### Excerpted text
The answer is not actually 42
Friday, February 20, 2015
Oliver Sacks is dying of cancer, and he has written a powerful essay for the NYT. It is frank, and poignant, and inspiring. These words especially spoke to me:
"I have loved and been loved; I have been given much and I have given something in return; I have read and traveled and thought and written. I have had an intercourse with the world, the special intercourse of writers and readers.
Above all, I have been a sentient being, a thinking animal, on this beautiful planet, and that in itself has been an enormous privilege and adventure."
There's so much beauty and truth in Sack's words. As I've gotten older, I've come to appreciate more the wisdom and poetry in other people's musings about the meaning of life. One of my favorite passages is from Michael Ondaatje's "The English Patient":
“We die containing a richness of lovers and tribes, tastes we have swallowed, bodies we have plunged into and swum up as if rivers of wisdom, characters we have climbed into as if trees, fears we have hidden in as if caves."

### Work instruction 1
In the blog post about Oliver Sacks's essay, list each activity named in the sentence "I have read and traveled and thought and written."
### Work instruction 2
Continue the blog post about Oliver Sacks's essay from the point where it stops.

### Dataset excerpt
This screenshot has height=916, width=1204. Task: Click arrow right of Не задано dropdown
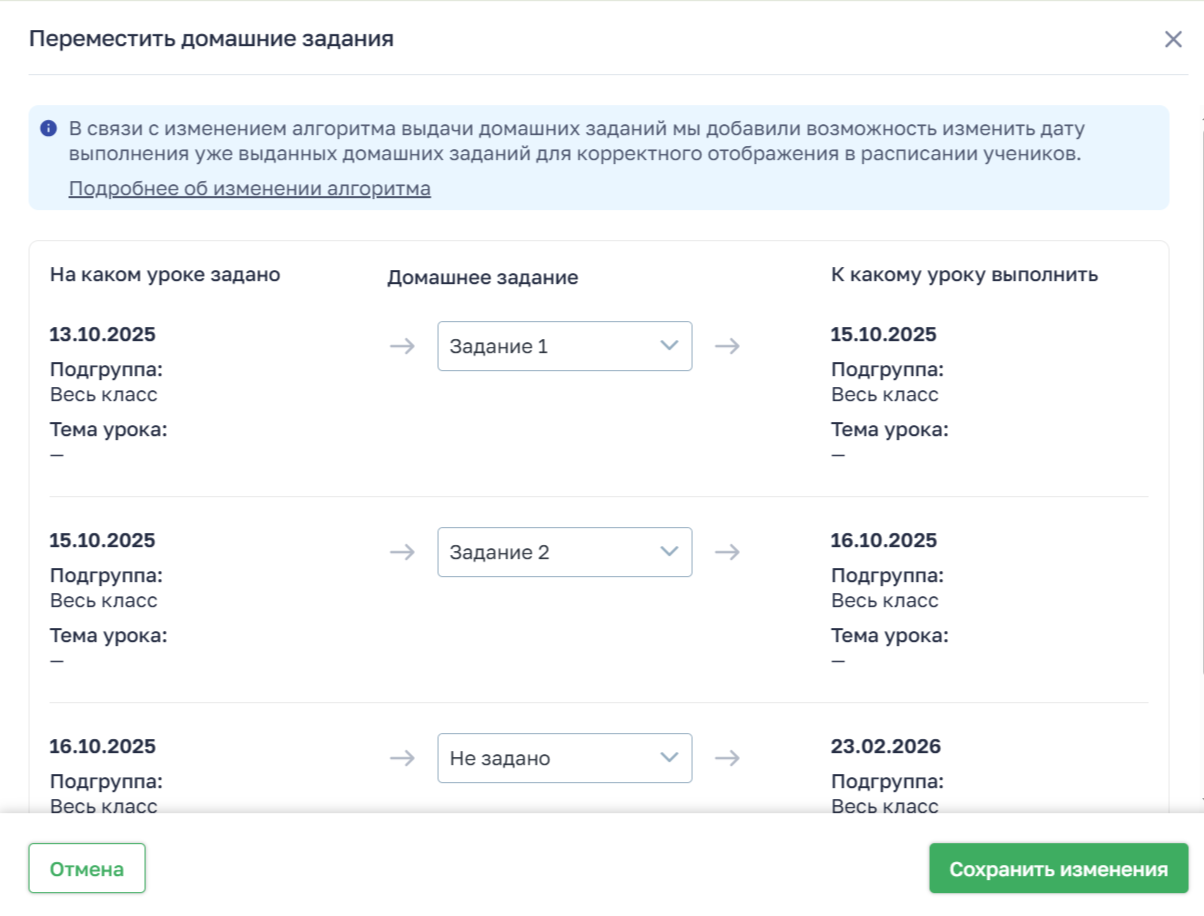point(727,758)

### Written answer 1
read, traveled, thought, written

### Written answer 2
Each human life is truly precious; what our hearts are capable of feeling and our minds capable of communicating are truly profound. It's hard not to marvel at how humans can touch each other. Today I've had time to miss my Dad, who we lost long ago, and to worry over my ex-boss, who is battling advanced cancer, and to mourn a beloved colleague who succumbed to cancer almost a year ago. I've been thinking about the meaning of life, and Oliver Sacks' essay perfectly articulated what I hope I will feel when it is my time to look back and take stock.